Exercise prompt: Count the lines in the entries below that contain the string "computer", with letter case treated as significant. Give only the resulting number.

Input material:
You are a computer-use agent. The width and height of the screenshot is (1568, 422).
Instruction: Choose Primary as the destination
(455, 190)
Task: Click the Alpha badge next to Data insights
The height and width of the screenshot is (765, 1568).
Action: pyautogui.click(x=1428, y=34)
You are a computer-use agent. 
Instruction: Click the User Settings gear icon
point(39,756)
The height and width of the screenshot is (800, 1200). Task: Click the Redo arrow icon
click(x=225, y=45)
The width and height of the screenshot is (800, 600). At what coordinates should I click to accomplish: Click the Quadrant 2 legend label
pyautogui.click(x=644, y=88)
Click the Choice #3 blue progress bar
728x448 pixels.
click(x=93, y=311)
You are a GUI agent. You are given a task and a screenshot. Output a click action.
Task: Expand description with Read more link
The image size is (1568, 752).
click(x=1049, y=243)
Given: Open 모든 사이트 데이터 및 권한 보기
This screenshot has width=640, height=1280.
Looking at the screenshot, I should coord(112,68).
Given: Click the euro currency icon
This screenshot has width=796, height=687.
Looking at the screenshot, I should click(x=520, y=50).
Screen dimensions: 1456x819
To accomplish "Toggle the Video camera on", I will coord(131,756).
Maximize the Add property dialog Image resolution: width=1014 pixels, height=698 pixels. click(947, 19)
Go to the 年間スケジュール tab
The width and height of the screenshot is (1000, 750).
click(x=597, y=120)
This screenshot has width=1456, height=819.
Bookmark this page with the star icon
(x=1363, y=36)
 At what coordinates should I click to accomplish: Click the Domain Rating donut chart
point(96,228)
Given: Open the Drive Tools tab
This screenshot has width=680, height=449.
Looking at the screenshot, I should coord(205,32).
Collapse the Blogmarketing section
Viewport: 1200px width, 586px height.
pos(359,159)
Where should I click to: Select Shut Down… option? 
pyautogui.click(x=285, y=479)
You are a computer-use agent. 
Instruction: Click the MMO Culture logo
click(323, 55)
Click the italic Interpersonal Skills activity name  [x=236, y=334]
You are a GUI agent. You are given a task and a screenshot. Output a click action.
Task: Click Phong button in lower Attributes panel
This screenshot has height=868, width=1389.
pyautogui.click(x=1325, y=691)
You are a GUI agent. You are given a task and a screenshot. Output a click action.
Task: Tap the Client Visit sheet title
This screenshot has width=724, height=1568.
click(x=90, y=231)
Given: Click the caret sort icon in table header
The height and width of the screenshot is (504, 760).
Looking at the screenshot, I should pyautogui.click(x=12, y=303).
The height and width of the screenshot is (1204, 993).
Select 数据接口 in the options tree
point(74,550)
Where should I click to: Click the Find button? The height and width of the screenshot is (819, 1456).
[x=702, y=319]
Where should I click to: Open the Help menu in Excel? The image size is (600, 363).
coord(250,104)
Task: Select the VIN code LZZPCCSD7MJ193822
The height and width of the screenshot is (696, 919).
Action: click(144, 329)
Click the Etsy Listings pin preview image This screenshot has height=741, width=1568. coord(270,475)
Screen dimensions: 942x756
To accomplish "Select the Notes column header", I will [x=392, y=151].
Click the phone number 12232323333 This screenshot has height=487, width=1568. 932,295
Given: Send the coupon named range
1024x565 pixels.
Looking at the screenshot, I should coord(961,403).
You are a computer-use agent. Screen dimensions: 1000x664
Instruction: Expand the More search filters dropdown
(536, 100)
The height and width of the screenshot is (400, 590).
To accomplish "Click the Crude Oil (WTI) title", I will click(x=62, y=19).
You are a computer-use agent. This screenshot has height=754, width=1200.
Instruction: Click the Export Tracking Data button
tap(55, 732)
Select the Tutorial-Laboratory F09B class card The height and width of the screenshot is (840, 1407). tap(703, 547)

Task answer: 5